Dried apricots are a type of traditional dried fruit. The world's largest producer of dried apricots is Turkey. When treated with sulfur dioxide (E220), the color is vivid orange. Organic fruit not treated with sulfur dioxide is darker in color and has a coarser texture. When apricots are dried, the relative concentration of nutrients is increased, with vitamin A, vitamin E, potassium, and iron having Daily Values above 25% (table).
Apricots contain various phytochemicals, such as provitamin A beta-carotene and polyphenols, including catechins and chlorogenic acid. Taste and aroma compounds include sucrose, glucose, organic acids, terpenes, aldehydes and lactones.
Apricot kernels (seeds) contain amygdalin, a poisonous compound. On average, bitter apricot kernels contain about 5% amygdalin and sweet kernels about 0.9% amygdalin. These values correspond to 0.3% and 0.05% of cyanide. Since a typical apricot kernel weighs 600 mg, bitter and sweet varieties contain, respectively, 1.8 and 0.3 mg of cyanide.
The Chinese associate the apricot with education and medicine. For instance, the classical word 杏 壇 (literally: "apricot altar") (xìng tán 杏坛) which means "educational circle", is still widely used in written language.

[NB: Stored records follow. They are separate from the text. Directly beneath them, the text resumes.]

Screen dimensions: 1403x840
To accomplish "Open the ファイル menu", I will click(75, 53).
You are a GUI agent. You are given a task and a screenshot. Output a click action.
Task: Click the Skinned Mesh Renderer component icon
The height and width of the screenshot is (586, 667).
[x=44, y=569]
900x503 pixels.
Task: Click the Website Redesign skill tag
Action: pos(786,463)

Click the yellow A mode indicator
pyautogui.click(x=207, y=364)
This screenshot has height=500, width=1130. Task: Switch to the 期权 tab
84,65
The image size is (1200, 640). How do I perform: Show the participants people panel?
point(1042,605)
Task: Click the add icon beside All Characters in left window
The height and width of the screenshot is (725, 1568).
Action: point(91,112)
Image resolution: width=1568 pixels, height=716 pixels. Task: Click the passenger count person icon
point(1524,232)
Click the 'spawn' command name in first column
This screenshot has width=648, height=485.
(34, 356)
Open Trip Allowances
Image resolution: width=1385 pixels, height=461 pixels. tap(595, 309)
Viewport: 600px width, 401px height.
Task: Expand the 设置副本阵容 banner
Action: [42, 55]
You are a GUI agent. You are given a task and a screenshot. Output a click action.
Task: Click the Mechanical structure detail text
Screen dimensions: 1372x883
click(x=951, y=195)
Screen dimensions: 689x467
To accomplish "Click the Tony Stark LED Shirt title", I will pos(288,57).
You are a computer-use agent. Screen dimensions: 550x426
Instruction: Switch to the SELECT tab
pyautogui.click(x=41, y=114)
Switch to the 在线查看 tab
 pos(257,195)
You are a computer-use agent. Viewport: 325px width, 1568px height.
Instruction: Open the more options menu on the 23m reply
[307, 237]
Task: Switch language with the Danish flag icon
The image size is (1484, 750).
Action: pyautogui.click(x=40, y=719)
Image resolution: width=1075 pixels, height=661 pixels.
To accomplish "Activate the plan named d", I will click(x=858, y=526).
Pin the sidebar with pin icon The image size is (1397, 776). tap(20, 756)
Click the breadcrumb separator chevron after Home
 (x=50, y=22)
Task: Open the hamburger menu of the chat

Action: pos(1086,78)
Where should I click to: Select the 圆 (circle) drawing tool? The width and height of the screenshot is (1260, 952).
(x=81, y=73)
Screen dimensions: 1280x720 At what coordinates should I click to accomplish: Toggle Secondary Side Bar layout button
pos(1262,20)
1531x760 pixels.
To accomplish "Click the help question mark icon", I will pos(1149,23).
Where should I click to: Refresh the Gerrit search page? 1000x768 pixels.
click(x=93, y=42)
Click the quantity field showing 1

Chuang Tzu, a Chinese philosopher in the fourth century BC, told a story that Confucius taught his students in a forum surrounded by the wood of apricot trees. The association with medicine in turn comes from the common use of apricot kernels as a component in traditional Chinese medicine, and from the story of Dong Feng (董奉), a physician during the Three Kingdoms period, who required no payment from his patients except that they plant apricot trees in his orchard upon recovering from their illnesses, resulting in a large grove of apricot trees and a steady supply of medicinal ingredients. The term "expert of the apricot grove" (杏林高手) is still used as a poetic reference to physicians.
The fact that apricot season is short has given rise to the common Egyptian Arabic and Palestinian Arabic expression filmishmish ("in apricot [season]") or bukra filmishmish ("tomorrow in apricot [season]"), generally uttered as a riposte to an unlikely prediction, or as a rash promise to fulfill a request.
In Middle Eastern and North African cuisines, apricots are used to make Qamar al-Din (lit. "Moon of the Religion"), a thick apricot drink that is a popular fixture at Iftar during Ramadan. Qamar al-Din is believed to originate in Damascus, Syria, where the variety of apricots most suitable for the drink was first grown.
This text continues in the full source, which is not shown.